■ Problem requirements
Nothing but the lines from the one containing "847x538 pixels. Task: Open" through the last line of the data below should be returned, each exactly as it stands, pictures excluded.

━━━━━ Source information ━━━━━

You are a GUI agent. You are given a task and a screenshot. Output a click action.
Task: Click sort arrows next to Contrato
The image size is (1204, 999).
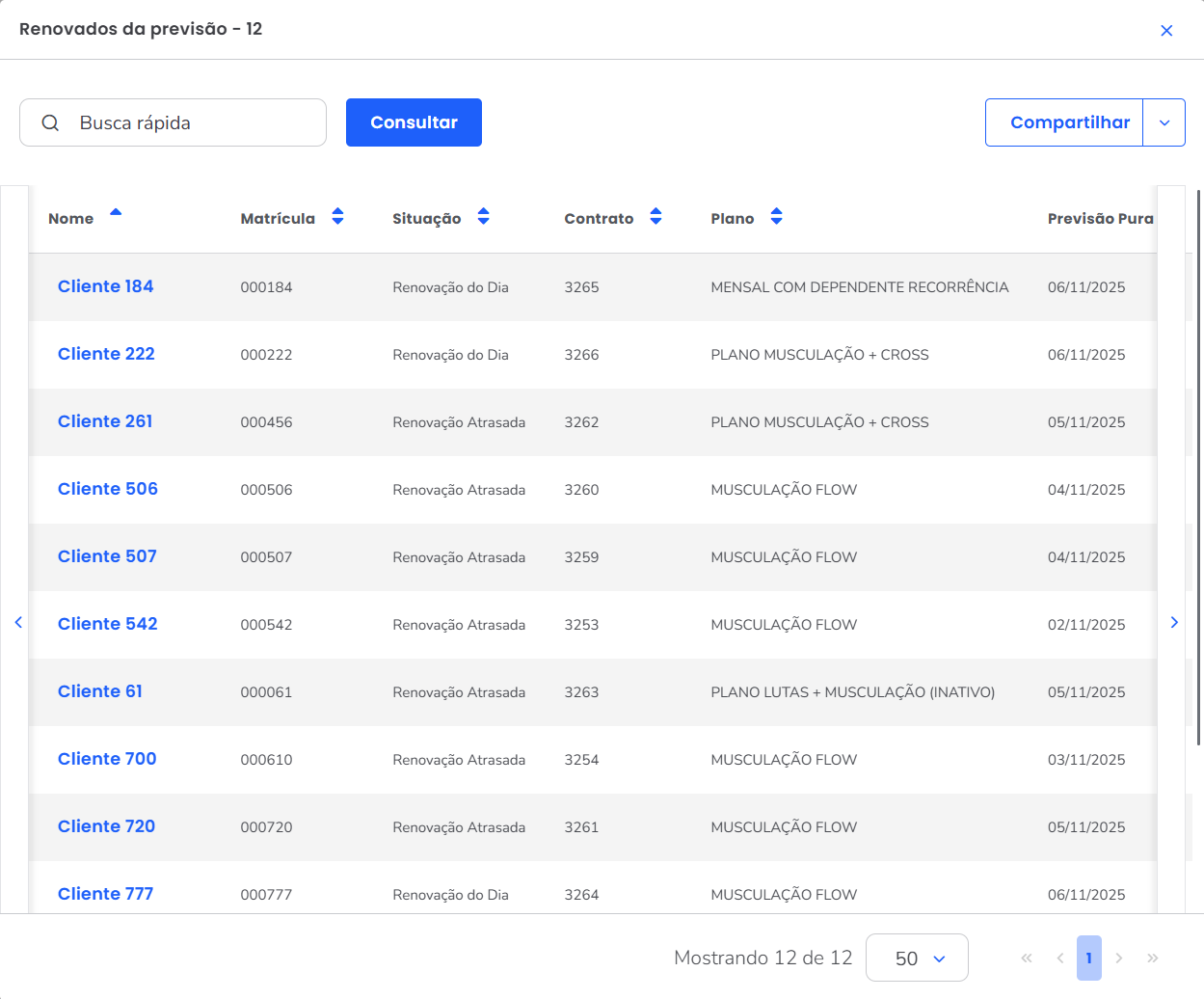[x=656, y=217]
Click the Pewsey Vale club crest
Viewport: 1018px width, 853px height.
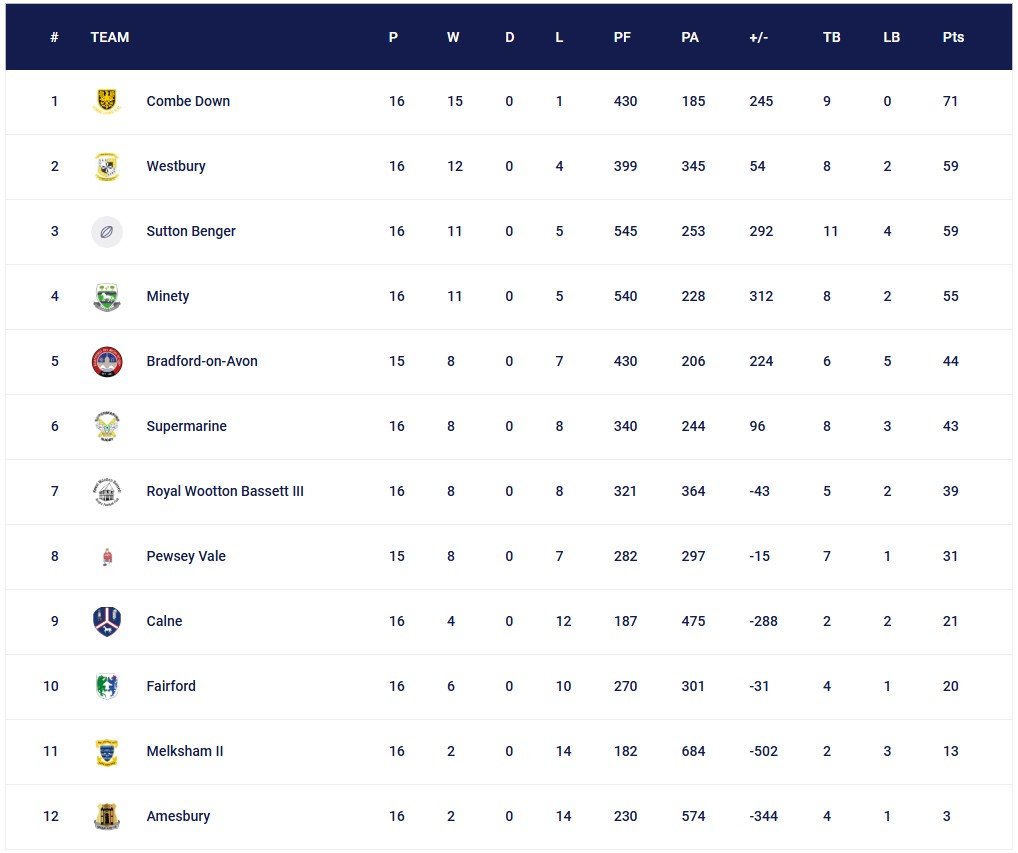[107, 557]
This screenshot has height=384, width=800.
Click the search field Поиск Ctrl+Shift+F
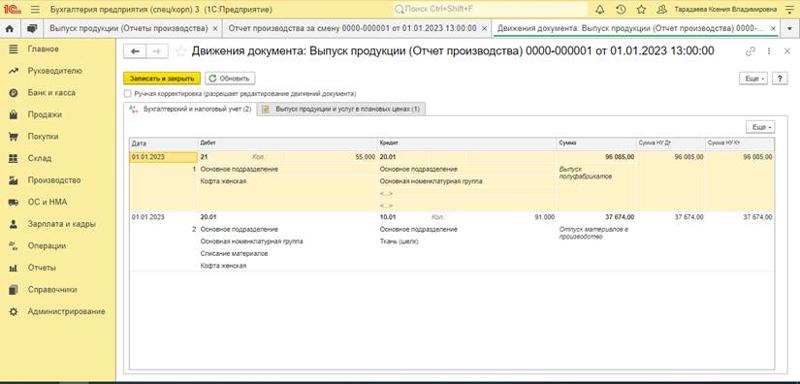click(x=490, y=10)
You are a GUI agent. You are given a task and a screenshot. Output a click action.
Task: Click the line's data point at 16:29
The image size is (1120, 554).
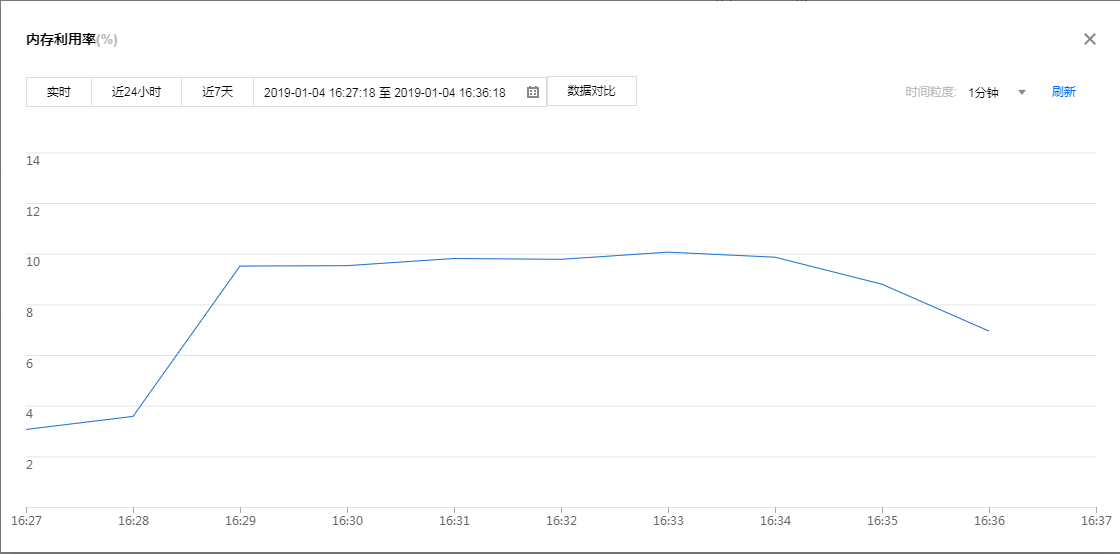pos(240,266)
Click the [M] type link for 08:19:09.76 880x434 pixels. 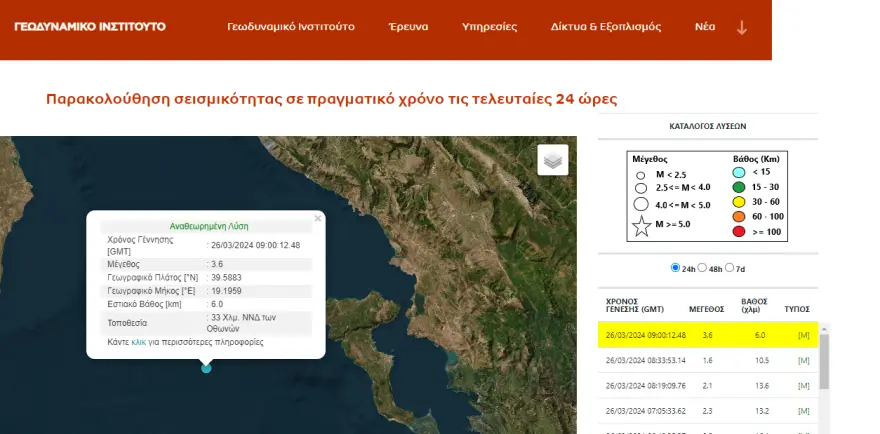(x=803, y=386)
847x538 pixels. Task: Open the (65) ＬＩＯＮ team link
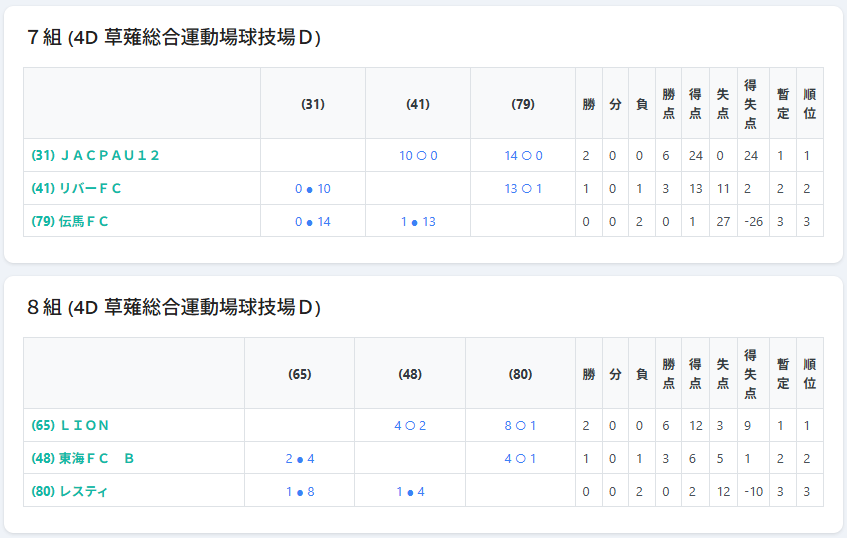(70, 425)
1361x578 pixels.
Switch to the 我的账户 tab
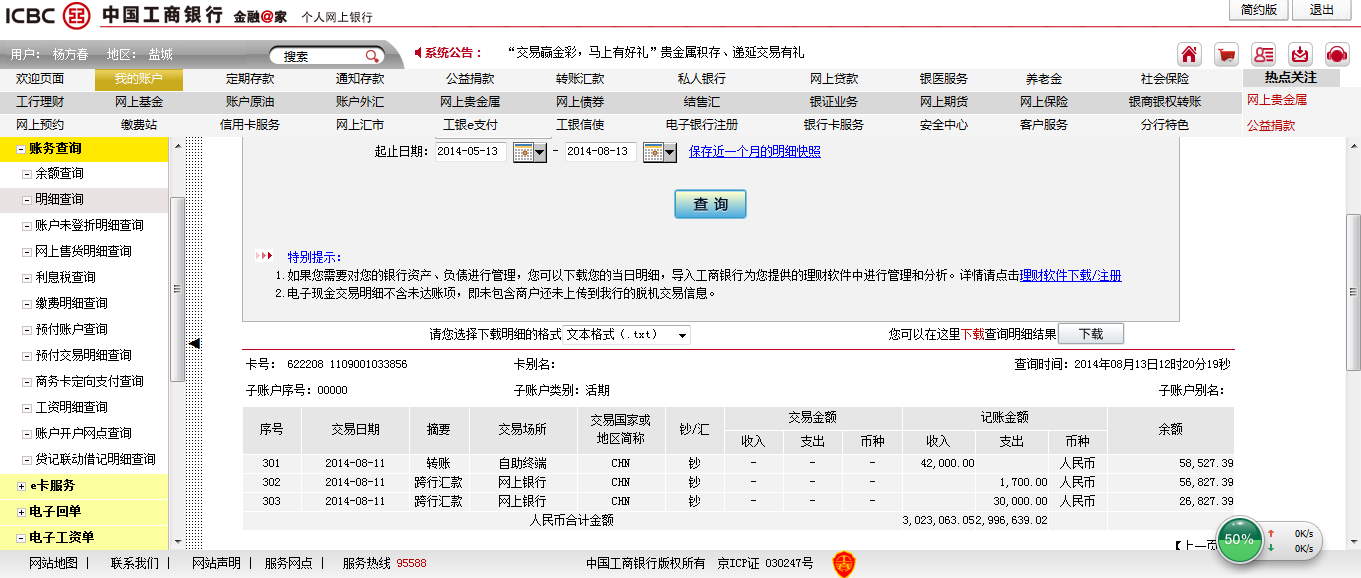138,79
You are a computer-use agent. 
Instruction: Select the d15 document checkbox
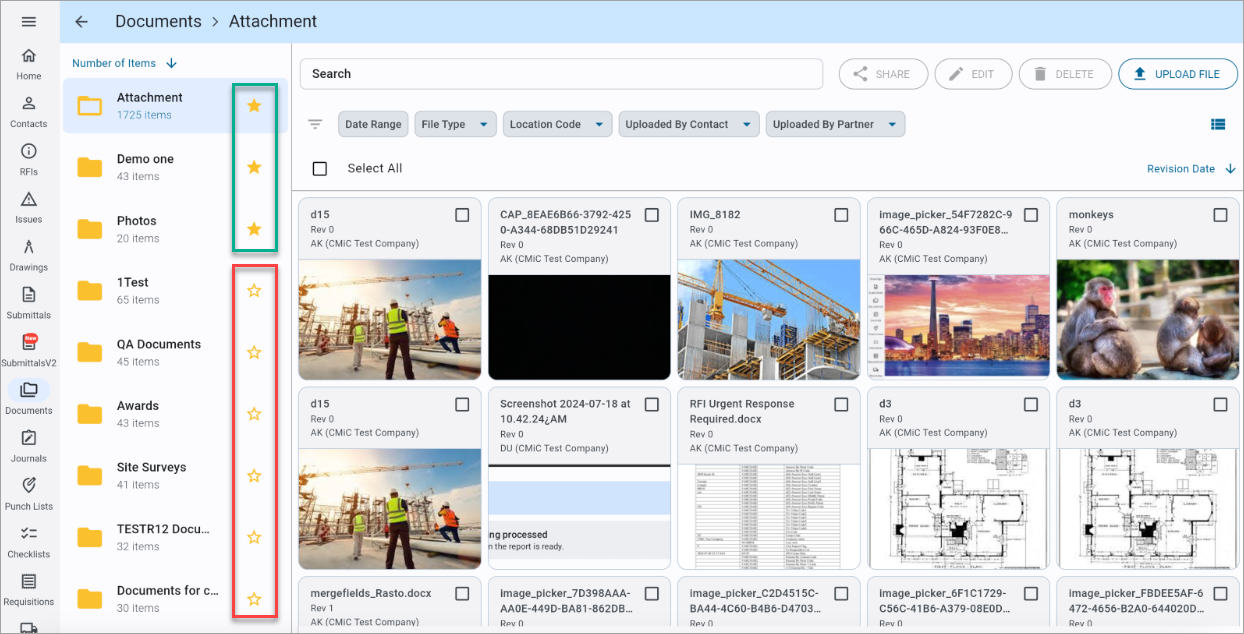click(x=462, y=214)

━━━━━

■ Your response
847x538 pixels. Task: Open the (65) ＬＩＯＮ team link
(70, 425)
1361x578 pixels.
Switch to the 我的账户 tab
138,79
You are a computer-use agent. 
Instruction: Select the d15 document checkbox
click(x=462, y=214)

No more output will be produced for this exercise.